In Jennifer’s The Pugilist, a physician is so eager to save his child’s life that he kills the family dog to obtain its heart for a transplant. The dog’s spirit lives on in the child and ultimately has its revenge against the father.

Jennifer also wrote Discomania, the story of a young woman who discovers that the atmosphere of a local disco incites patrons to insane violence. She followed up with The Taxi-Driver’s Son, a radio play called Postman and Postwoman, and several short stories.

 

After their author stint was unsuccessful, the twins, in order to get recognition started committing petty crimes. They derived thrills from theft, choking each other, even burnt a building down to the ground. They were arrested on arson charges.
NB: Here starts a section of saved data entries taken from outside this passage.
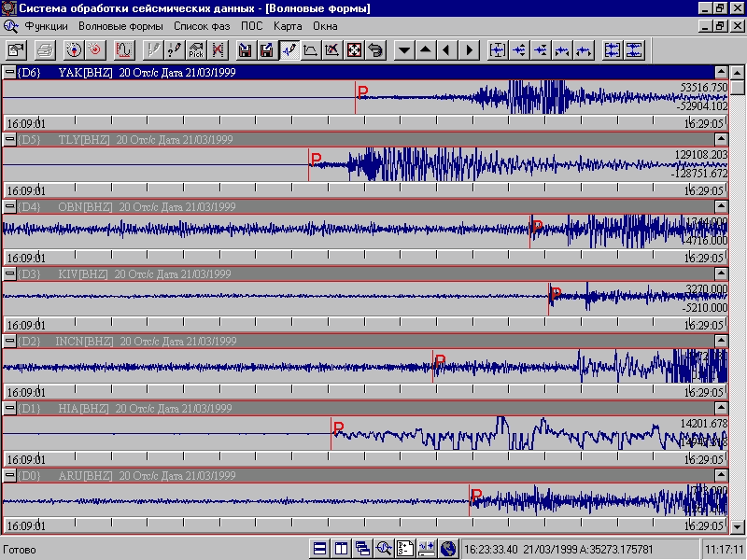Open the Список фаз menu
The height and width of the screenshot is (560, 747).
(201, 26)
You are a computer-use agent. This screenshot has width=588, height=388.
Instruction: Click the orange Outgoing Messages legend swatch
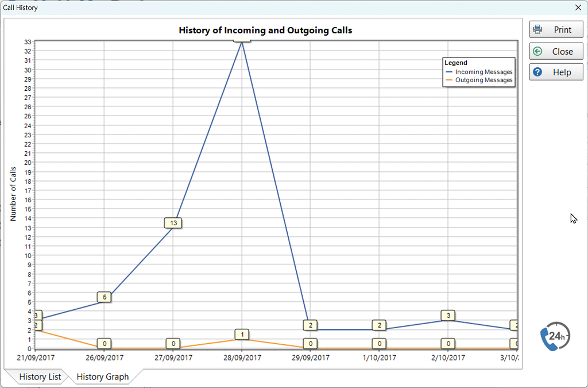(449, 80)
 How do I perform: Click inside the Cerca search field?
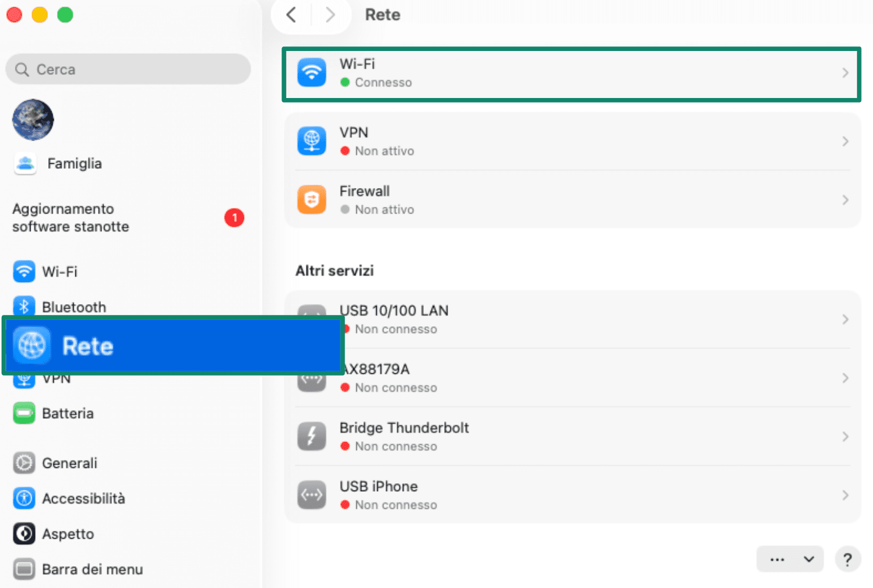click(128, 69)
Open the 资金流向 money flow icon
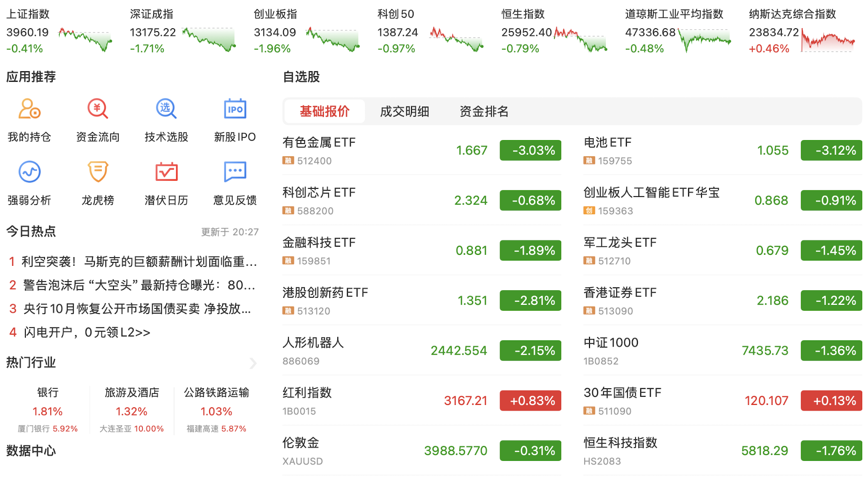The width and height of the screenshot is (868, 479). pyautogui.click(x=98, y=109)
When in court, the judge ruled that since they were suffering from a severe social disorder, June and Jennifer were sentenced to be sent to a mental facility. They were confined at Broadmoor Hospital, where they spent 14 years of their lives.

At the hospital, June and Jennifer’s condition baffled the staff and the doctors. They even displayed uncharacteristic behaviour. Like, they took turns at eating – one day June would gorge on food and Jennifer would starve herself, and on the next day they would reverse their roles at eating. They were housed in different cells at opposite ends of the hospital, but the nurses would find them in odd-eerie and same poses.

The oddity continued for over eleven years. Meanwhile, a Sunday Times Reporter, Marjorie Wallace’s story on them caught attention.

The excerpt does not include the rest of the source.